## U-Substitution

Let us consider the impact of reversing the chain rule for differentiation when it comes to finding antiderivatives and indefinite integrals.

Recall that the chain rule states for differentiable functions $f(x)$ and $g(x)$, we have

$$\frac{d}{dx}[f(g(x))] = f'(g(x)) \cdot g'(x)$$

Expressing this in terms of integration, yields

$$\int f'(g(x)) \cdot g'(x) \, dx = f(g(x)) + C$$

Rephrased slightly, if $F(x)$ is an antiderivative of $f(x)$, then

$$\int f(g(x)) \cdot g'(x) \, dx = F(g(x)) + C$$

Of course to use this rule, we need to see to the right of the integral sign a composition with some expression $g(x)$ on the inside of that composition, along with the derivative of that $g(x)$ on the outside of that composition, as a factor of the entire expression to be integrated.

Suppose we denoted by $u$ the inside of the composition. That is to say, $u = g(x)$.

Differentiating both sides and then multiplying by the differential $dx$ then tells us that $du = g'(x) \, dx$. This let's us write the above integral in a different way, as

$$\int f(u) \, du$$

which may be easier to integrate.

Let us consider a few examples of this process, called $u$-substitution, to make the technique more clear:

#### Example

Find $\int \sqrt{3x+4} \, dx$

#### Solution:

Noting that we seek the integral of a composition, let $u = 3x+4$ so that it equals the inside of that composition.

Then note that $du = 3 \, dx$, which immediately tells us that $dx = \frac{1}{3} \, du$.

Replacing the expressions in terms of $x$ (including $dx$) with their corresponding expressions in terms of $u$ then gives

$$\int \sqrt{3x+4} \, dx = \int \sqrt{u} \cdot \frac{1}{3} \, du$$

Pulling out the factor of $\frac{1}{3}$ and rewriting the $\sqrt{u}$ as a rational power reveals an expression easy to integrate.

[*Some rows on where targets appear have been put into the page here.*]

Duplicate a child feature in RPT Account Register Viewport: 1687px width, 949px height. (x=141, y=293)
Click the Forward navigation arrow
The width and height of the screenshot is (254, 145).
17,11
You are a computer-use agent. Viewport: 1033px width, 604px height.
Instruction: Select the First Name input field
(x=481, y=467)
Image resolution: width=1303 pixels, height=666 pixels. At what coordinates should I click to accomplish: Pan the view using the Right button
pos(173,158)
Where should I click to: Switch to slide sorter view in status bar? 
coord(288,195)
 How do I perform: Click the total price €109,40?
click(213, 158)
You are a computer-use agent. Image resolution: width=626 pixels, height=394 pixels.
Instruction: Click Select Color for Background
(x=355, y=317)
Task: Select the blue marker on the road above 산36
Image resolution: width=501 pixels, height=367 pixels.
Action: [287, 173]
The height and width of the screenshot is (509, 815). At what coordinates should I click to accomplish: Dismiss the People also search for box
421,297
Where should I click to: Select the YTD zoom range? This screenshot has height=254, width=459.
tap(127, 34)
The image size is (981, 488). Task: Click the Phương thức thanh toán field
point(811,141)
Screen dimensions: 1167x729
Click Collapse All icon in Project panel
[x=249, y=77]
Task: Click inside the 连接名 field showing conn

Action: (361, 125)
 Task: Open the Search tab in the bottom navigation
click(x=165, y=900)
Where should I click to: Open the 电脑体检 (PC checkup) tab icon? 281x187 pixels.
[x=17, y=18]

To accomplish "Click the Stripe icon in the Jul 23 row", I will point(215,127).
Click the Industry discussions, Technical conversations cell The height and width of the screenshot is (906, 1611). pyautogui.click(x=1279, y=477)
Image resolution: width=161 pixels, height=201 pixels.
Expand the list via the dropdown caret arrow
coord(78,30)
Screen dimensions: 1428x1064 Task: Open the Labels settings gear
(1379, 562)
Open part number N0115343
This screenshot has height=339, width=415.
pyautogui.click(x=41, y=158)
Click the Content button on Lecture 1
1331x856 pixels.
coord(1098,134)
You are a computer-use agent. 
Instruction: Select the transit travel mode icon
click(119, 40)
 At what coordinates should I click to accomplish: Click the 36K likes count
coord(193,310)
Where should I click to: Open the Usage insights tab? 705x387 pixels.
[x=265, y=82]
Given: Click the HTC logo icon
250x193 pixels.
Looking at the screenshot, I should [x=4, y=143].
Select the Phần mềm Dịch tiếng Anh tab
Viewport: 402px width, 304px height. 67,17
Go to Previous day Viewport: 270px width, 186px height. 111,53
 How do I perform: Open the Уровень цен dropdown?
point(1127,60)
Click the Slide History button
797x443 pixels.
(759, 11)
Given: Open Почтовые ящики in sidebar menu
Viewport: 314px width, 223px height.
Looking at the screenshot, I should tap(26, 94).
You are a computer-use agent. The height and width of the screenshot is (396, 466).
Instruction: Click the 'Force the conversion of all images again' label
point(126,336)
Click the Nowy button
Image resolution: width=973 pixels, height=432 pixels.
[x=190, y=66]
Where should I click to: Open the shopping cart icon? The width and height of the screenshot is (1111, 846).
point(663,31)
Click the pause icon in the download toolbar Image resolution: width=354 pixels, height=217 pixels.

$$\begin{array}{rcl} \int \sqrt{u} \cdot \frac{1}{3} \, du &=& \frac{1}{3} \int \sqrt{u} \, du\\ &=& \frac{1}{3} \int u^{1/2} \, du\\ &=& \frac{1}{3} \cdot \frac{2}{3} u^{3/2} + C\\ &=& \frac{2}{9} u^{3/2} + C \end{array}$$

Finally, we would of course prefer to have our answer in terms of the original variable $x$, so let us appeal to $u = 3x+4$ one more time, as we conclude

$$\int \sqrt{3x+4} \, dx = \frac{2}{9} (3x+4)^{3/2} + C$$

#### Example

Find $\int t (5+3t^2)^8 \, dt$

#### Solution:

Again, we see a composition in the expression to be integrated. Let $u = 5 + 3t^2$, so it equals the inside of that composition.

Then note that $du = 6t \, dt$, so $t \, dt = \frac{1}{6} \, du$.

Hence,

$$\begin{array}{rcl} \int t (5 + 3t^2)^8 \, dt &=& \int (5+32^2)^8 \cdot (t \, dt)\\ &=& \int u^8 \cdot (\frac{1}{6} \, du)\\ &=& \frac{1}{6} \int u^8 \, du\\ &=& \frac{1}{6} \cdot \frac{1}{9} u^9 + C\\ &=& \frac{1}{54} u^9 + C \end{array}$$

Finally, to get our integral back in terms of the original variable $t$, we appeal to $u = 5 + 3t^2$ one more time to obtain:

$$\int t (5+3t^2)^8 \, dt = \frac{1}{54} (5 + 3t^2)^9 + C$$

#### Example

Find $\int x^2 \sqrt{1+x} \, dx$

#### Solution:

This time we may worry slightly at not seeing the derivative of the inside of the composition (or a simple multiple of it) sitting on the outside of the composition as a factor of the overall expression to be integrated.

Sometimes such a worry is well-founded. However, here there is an easy way to resolve the situation.

Again pick $u$ to be the inside of the composition seen. So $u = 1+x$. This can be used not only to give us a way to "substitute out" the $dx$, as $du = dx$ -- but also to replace other $x$ expressions as well. Note, if $u = 1+x$, then $x = u-1$.

Hence, we can rewrite the integral in the following way:

$$\begin{array}{rcl} \int x^2 \sqrt{1+x} \, dx &=& \int (u-1)^2 u^{1/2} \, du\\ &=& \int (u^2 - 2u + 1) u^{1/2} \, du\\ &=& \int u^{5/2} \, du -2 \int u^{3/2} \, du + \int u^{1/2} \, du\\ &=& \frac{2}{7} u^{7/2} - \frac{4}{5} u^{5/2} + \frac{2}{3} u^{3/2} + C \end{array}$$

Finally, using $u = 1+x$ one last time, we write the expression sought in terms of the original variable $x$:

$$\int x^2 \sqrt{1+x} \, dx = \frac{2}{7} (1+x)^{7/2} - \frac{4}{5} (1+x)^{5/2} + \frac{2}{3} (1+x)^{3/2} + C$$